Friday, July 06, 2007

What was my father's dream?

Before I was born.

Before I was even thought of.

My dad had a dream about how his life might be.

What was it?

He told me once that he liked drawing. Did he dream of being an artist?

His father did. But then the Great Depression happened and he came back to South Chicago after a year at Notre Dame to work in tin mills.

It turned out to be a good life. A life that included creating art. A life that was even enriched by it. In fact, when he began creating models of the floor process at the tin mill out of a purely aesthetic interest, he discovered a whole new way to complete the tin making process.

Even a stroke couldn't stop him from creating work. Despite severe paralysis later in life, he continued to work in pastel chalks that had an abstract vibrancy that earlier work never had.

What about my dad?

He's never talked about his itch for art, though I know it's in there from the way he attends opera and talks about movies. But still, what was it? That dream? Was it art?

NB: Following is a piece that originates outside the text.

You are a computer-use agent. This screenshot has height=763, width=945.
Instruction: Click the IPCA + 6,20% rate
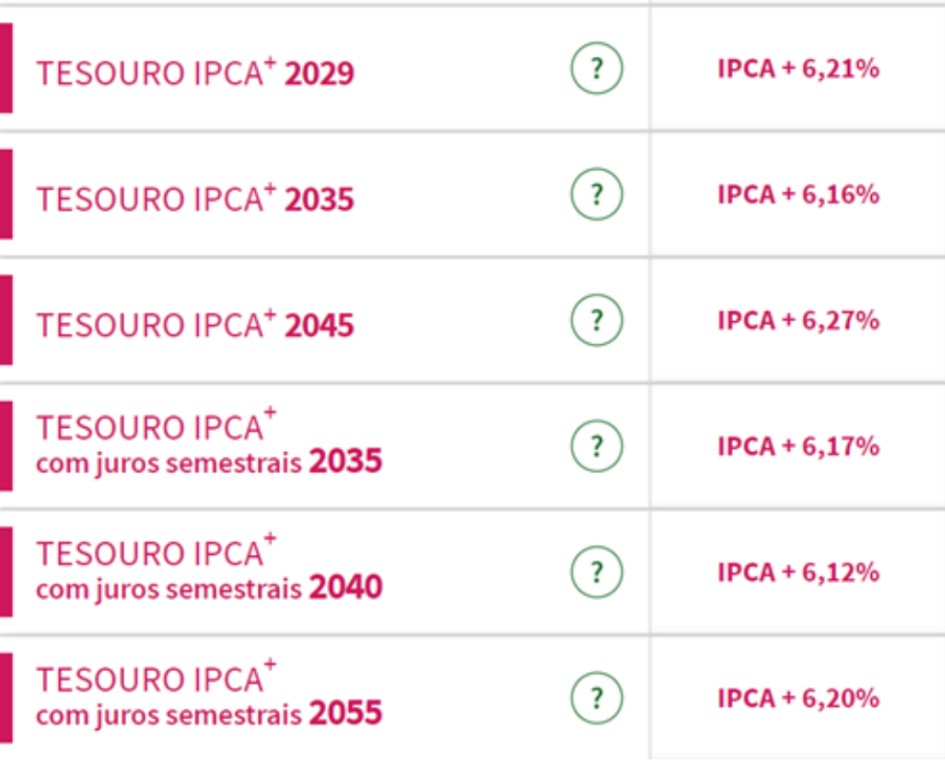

Or was it something else? Was it the simpler, easier to express dream of a family and a house and a good retirement plan?

A relative who helped him get the mortgage for his first house told me once that when she asked him what his goals were, he replied he wanted to be a millionaire.

But that was after his first child, me.

I'm wondering about before that.

Before he was a young Naval officer in Hawaii married to a woman named Ursula who was going to be my mother.

What was his dream?


Did I and my brothers and sister make it better? Or worse? Or the diplomatic "different"?

After all, I'm not sure he ran around in the south Chicago streets saying, "Some day, when I grow up, I'm going to the father of a guy who writes for a precarious living."

Or maybe he did.

I'm going to be a dad in about a month. I'm wondering about all that. Not that there's really any real answer.

But still. Sometimes a question is worth asking just to look at the curving mark it leaves in the air.

I can tell my boy what my dream was and how it all changed and accelerated and everything - everything except whatever it was in my head to begin with. Which is how it always is - with, or without, kids.

Above, a photo from 1962, two years before I was born. My dad, William George, sits closest to us. Then my grandmother, Mary Kay, followed by my Aunt Jan and my namesake, Malachy (who is himself named after his uncle, Malachy Flanagan, who raised Mary Kay and her sister Helen after their father was killed in a boating accident.) Finally, my grandfather, William George - a painter, sculpter, dad of three, tin mill worker - several years before his stroke.


nick said...

The sins of the father. So to the virtues or dreams of the father.

What to do with papa's shovel?

Most would say you have to learn to play with the cards you have been dealt. But I have an endless argument with my DNA and destiny. He's the Big Daddy Deadbeat. My dead father is my younger brother now. He follows my dreams.

Malachy Walsh said...

I think I'm wondering more what he wanted to do BEFORE having children.

What was his plan?

Not so much a DNA story, but a dream story. A desire story.

Of course, having no plan is often better than having one - since plans that don't work usually leave you disappointed.

But I think one of the contradictions of youth is to dream about what you want to do before you've really done anything.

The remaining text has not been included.